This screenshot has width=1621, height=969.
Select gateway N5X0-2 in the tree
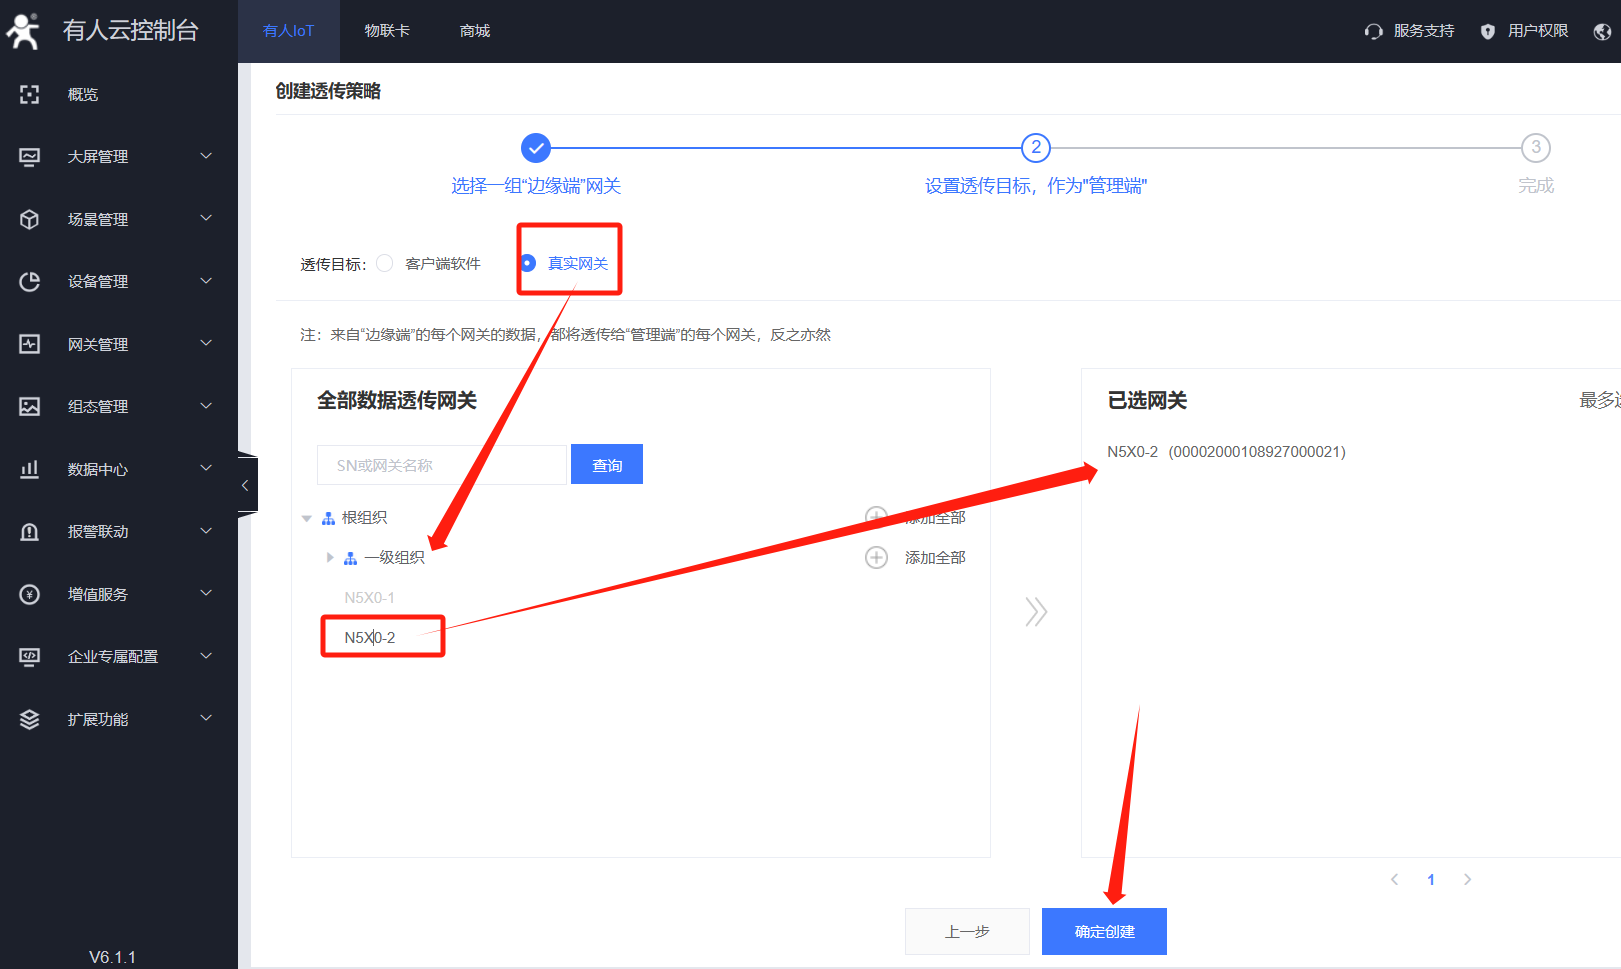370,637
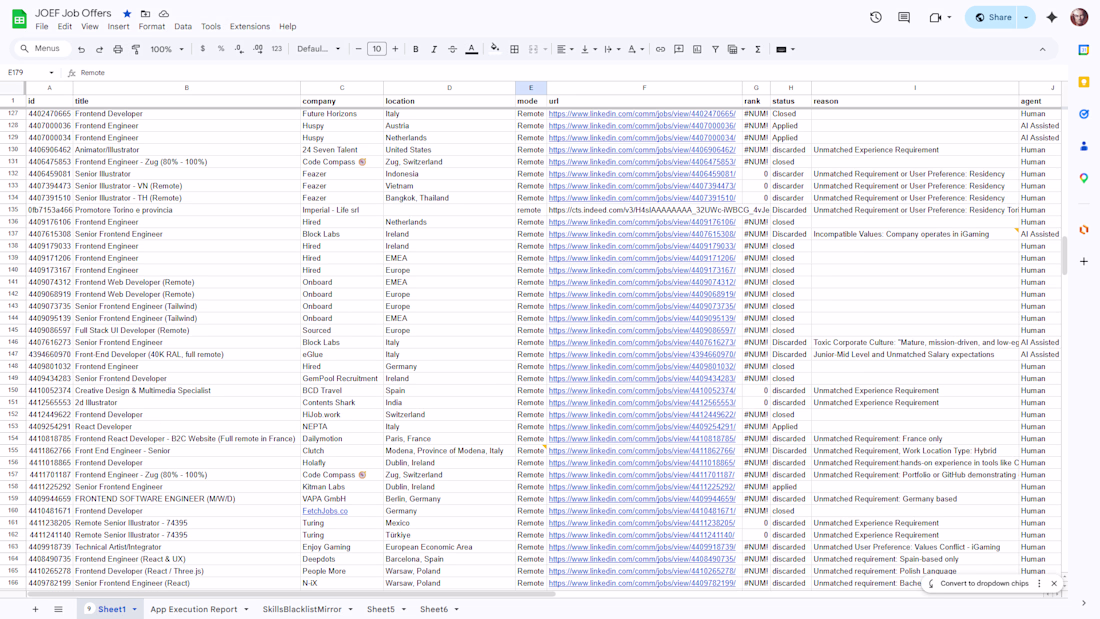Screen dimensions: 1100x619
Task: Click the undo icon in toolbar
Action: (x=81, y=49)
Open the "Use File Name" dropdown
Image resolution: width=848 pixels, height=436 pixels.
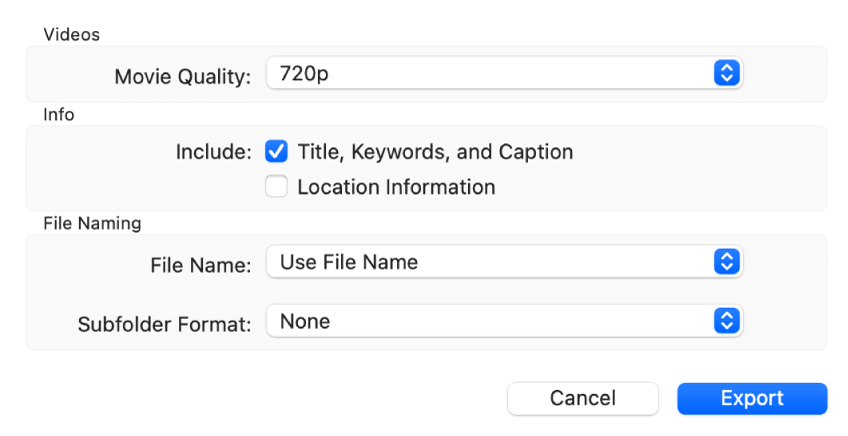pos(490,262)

=======

Leaving the pictures aside, write out the entries above exactly.

This screenshot has width=1621, height=969.
Select gateway N5X0-2 in the tree
370,637
Screen dimensions: 1100x619
Task: Click the undo icon in toolbar
Action: (x=81, y=49)
Open the "Use File Name" dropdown
Image resolution: width=848 pixels, height=436 pixels.
pos(490,262)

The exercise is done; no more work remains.